» Exercise aim: Beginning at the line that contains "Given: Open the 在线咨询 question bubble icon", transcribe every line up to the last one in the material below. Include no other lines.

▽

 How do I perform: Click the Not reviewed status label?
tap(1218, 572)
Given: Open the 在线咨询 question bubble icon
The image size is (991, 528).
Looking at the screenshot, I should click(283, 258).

△

» Reply:
Given: Open the 在线咨询 question bubble icon
The image size is (991, 528).
Looking at the screenshot, I should click(283, 258).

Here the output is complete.